# DIRECTIONS FOR THIS TASK
Present the following data as a numbered list, omitting any blank lines.

<<<<

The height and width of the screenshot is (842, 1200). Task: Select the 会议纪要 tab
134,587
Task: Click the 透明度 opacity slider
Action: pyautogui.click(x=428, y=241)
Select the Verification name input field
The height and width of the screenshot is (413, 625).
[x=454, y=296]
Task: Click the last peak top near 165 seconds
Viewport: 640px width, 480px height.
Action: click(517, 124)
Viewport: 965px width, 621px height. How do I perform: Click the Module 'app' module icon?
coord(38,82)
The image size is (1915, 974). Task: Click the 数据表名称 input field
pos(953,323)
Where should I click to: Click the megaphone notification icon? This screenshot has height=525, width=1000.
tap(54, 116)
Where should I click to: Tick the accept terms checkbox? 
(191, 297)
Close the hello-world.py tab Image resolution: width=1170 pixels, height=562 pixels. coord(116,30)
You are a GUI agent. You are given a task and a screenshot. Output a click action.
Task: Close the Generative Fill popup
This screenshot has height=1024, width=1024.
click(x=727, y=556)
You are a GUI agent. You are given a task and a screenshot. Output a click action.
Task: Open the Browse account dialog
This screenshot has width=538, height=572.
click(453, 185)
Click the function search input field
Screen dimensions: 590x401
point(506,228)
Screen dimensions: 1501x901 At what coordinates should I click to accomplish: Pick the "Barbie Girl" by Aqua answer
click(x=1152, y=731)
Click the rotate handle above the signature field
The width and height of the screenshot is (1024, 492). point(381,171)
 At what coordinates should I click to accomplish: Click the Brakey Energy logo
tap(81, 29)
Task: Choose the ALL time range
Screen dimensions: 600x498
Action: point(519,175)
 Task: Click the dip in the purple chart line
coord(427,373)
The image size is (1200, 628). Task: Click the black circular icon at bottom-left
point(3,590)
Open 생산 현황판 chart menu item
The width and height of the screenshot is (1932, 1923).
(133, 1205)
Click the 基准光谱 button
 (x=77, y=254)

>>>>

# EXERCISE ANSWER
1. The height and width of the screenshot is (842, 1200). Task: Select the 会议纪要 tab
2. 134,587
3. Task: Click the 透明度 opacity slider
4. Action: pyautogui.click(x=428, y=241)
5. Select the Verification name input field
6. The height and width of the screenshot is (413, 625).
7. [x=454, y=296]
8. Task: Click the last peak top near 165 seconds
9. Viewport: 640px width, 480px height.
10. Action: click(517, 124)
11. Viewport: 965px width, 621px height. How do I perform: Click the Module 'app' module icon?
12. coord(38,82)
13. The image size is (1915, 974). Task: Click the 数据表名称 input field
14. pos(953,323)
15. Where should I click to: Click the megaphone notification icon? This screenshot has height=525, width=1000.
16. tap(54, 116)
17. Where should I click to: Tick the accept terms checkbox? 
18. (191, 297)
19. Close the hello-world.py tab Image resolution: width=1170 pixels, height=562 pixels. coord(116,30)
20. You are a GUI agent. You are given a task and a screenshot. Output a click action.
21. Task: Close the Generative Fill popup
22. This screenshot has height=1024, width=1024.
23. click(x=727, y=556)
24. You are a GUI agent. You are given a task and a screenshot. Output a click action.
25. Task: Open the Browse account dialog
26. This screenshot has width=538, height=572.
27. click(453, 185)
28. Click the function search input field
29. Screen dimensions: 590x401
30. point(506,228)
31. Screen dimensions: 1501x901 At what coordinates should I click to accomplish: Pick the "Barbie Girl" by Aqua answer
32. click(x=1152, y=731)
33. Click the rotate handle above the signature field
34. The width and height of the screenshot is (1024, 492). point(381,171)
35.  At what coordinates should I click to accomplish: Click the Brakey Energy logo
36. tap(81, 29)
37. Task: Choose the ALL time range
38. Screen dimensions: 600x498
39. Action: point(519,175)
40.  Task: Click the dip in the purple chart line
41. coord(427,373)
42. The image size is (1200, 628). Task: Click the black circular icon at bottom-left
43. point(3,590)
44. Open 생산 현황판 chart menu item
45. The width and height of the screenshot is (1932, 1923).
46. (133, 1205)
47. Click the 基准光谱 button
48.  (x=77, y=254)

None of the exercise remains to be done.